**Quoted passage:**
····················

Yesterday, a fellow Golf Kentucky Links devotee posed a couple of interesting questions to me concerning a few of my recent course review write-ups.  He noticed that I had commented that both Old Silo and Heritage Hill were very fair golf courses.

To his credit, Jason called me on my borderline overuse of the term “fair” and politely pressed me on what I meant by describing any golf course as fair.

To me, fairness is an important concept in designing, maintaining, and playing a golf course. Fairness not about narrowing the difficulty gap between holes, necessarily.

Instead, fairness is about the difficulty of the challenge of the shot.  How good is the reward if I execute it my plan? And, simultaneously, how bad is the penalty if I don’t execute what I’m intending to do?

I believe difficult does not necessarily mean unfair.  All of a golf courses’ holes shouldn’t be the same, in routing, layout, length, or difficulty.  That would be incredibly boring and, I think, a very poor golf experience.

I have no problem with particular holes being very difficult, or even strings of difficult stretches of holes. I think they can memorable. If you are aware of them ahead of time, I think that they might get in your head is a great part of the golf mental game.

····················

**Data block:**
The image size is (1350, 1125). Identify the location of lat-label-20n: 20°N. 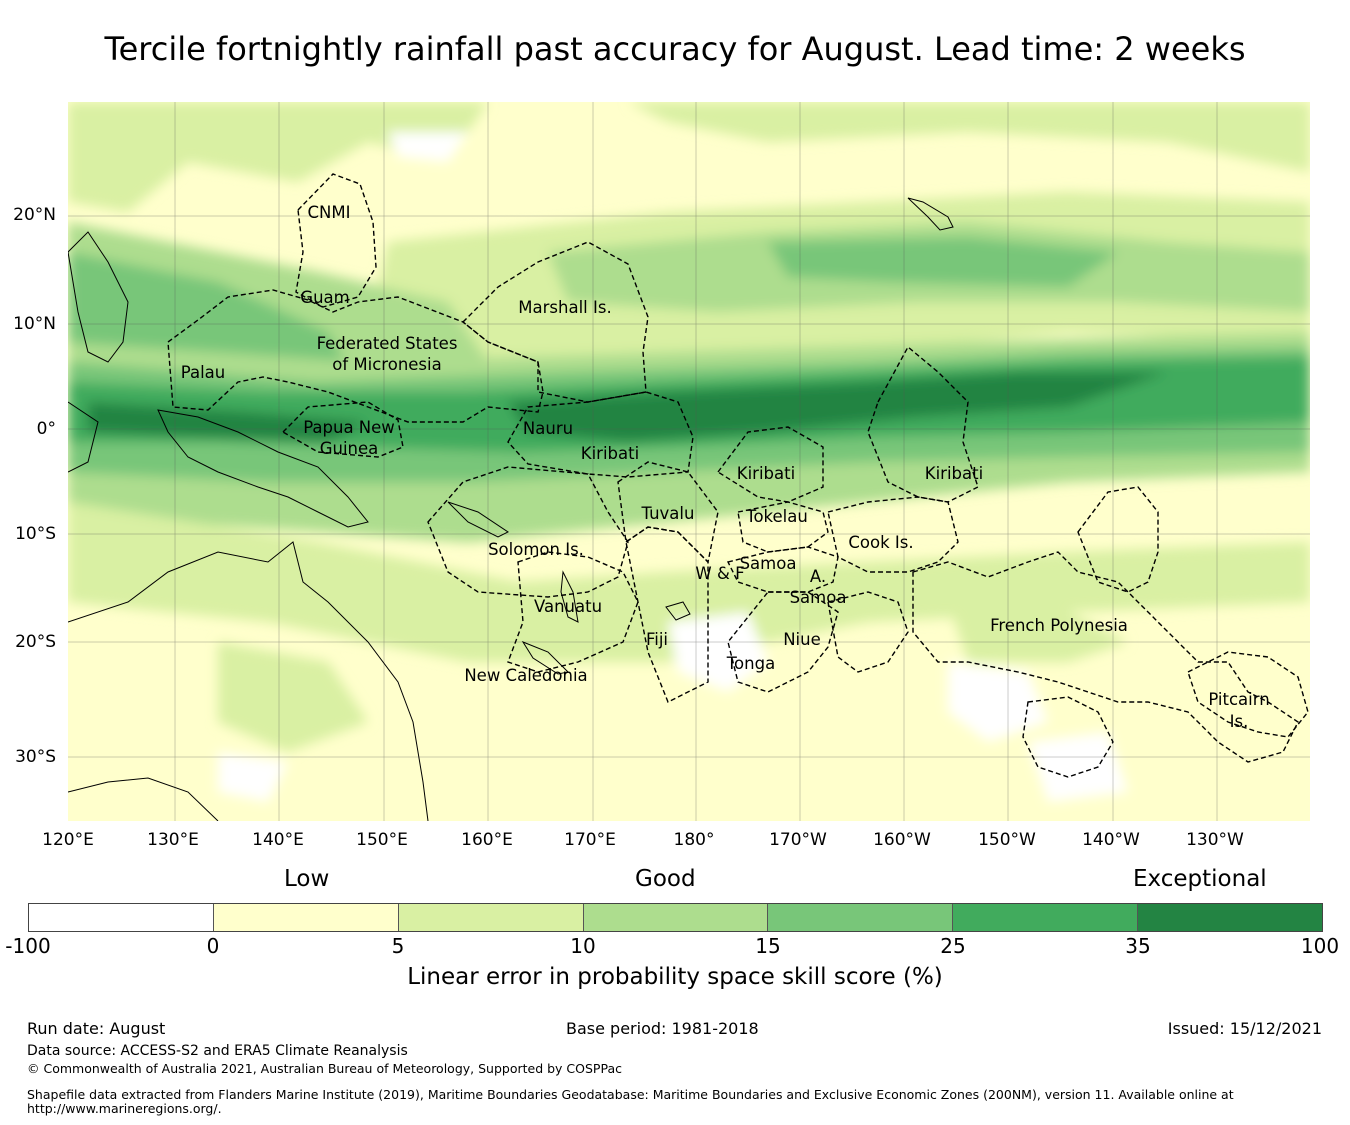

····················

**Task A:** List the ways the post on golf course fairness says a course's holes shouldn't all be the same.
**Task B:** In the post on golf course fairness, which two courses did the writer describe as very fair?
**Task C:** Write a continuation of the post on golf course fairness, starting after its final sentence.

**Expected output A:** Routing, layout, length, and difficulty.

**Expected output B:** Old Silo and Heritage Hill.

**Expected output C:**
This sort of instant anguish ought to be reserved for the results of terrible shots or terrible ideas.

However, I don’t need to be beat over the head repeatedly on the golf course, either. Difficult for difficulty’s sake isn’t fun to me. I hold it in the same low regard as length for length’s sake. It’s lazy, it lacks creativity, and it offends my Protestant sense of fairness.

For example, playing Cog Hill’s Dubsdread in Chicago was one of the least enjoyable rounds of golf I’ve ever played because it felt more like a four-hour slog rather than a game that I had any chance of competing in.

As I was struggling to articulate just exactly what I meant by a “fair” golf course, I turned to the great Google machine for assistance.  Very quickly, I stumbled across an online opinion piece that encapsulated my sentiment pretty perfectly, and much more succinctly than I could scribble.

I prefer to judge a shot, or a hole, on whether or not it offers reasonable options to devise and execute strategy. If it does, everything else that may happen when playing that hole is “fair game.” Period. Tripp Davis of Tripp Davis & Associates Golf Architecture, in Is a Course Fair or Reasonable?

Mr. Davis’ quote really frames the issue of fairness to me on the golf course.  I think it takes some intelligent, but incredibly simple, design values for a golf course to feel fair to me.

At 264 yards, with 8 bunkers guarding the approach and the green, the Gold Course’s par 4 6th hole is the ultimate risk/reward hole.

Anecdotally, I love short par 4’s, especially if they are borderline driveable. If a short par 4 has an impossibly well guarded green or lacks an accessible approach that penalizes a marginally errant approach shot, okay. It brings the risk/reward decision to the forefront of the golfer’s mind.

If I attempt to drive the green and miss, either with a well struck ball or otherwise, I would expect to be penalized and struggle to score par on the hole, be that a product of a hazard, bunkers, slope of the green, or some other design feature.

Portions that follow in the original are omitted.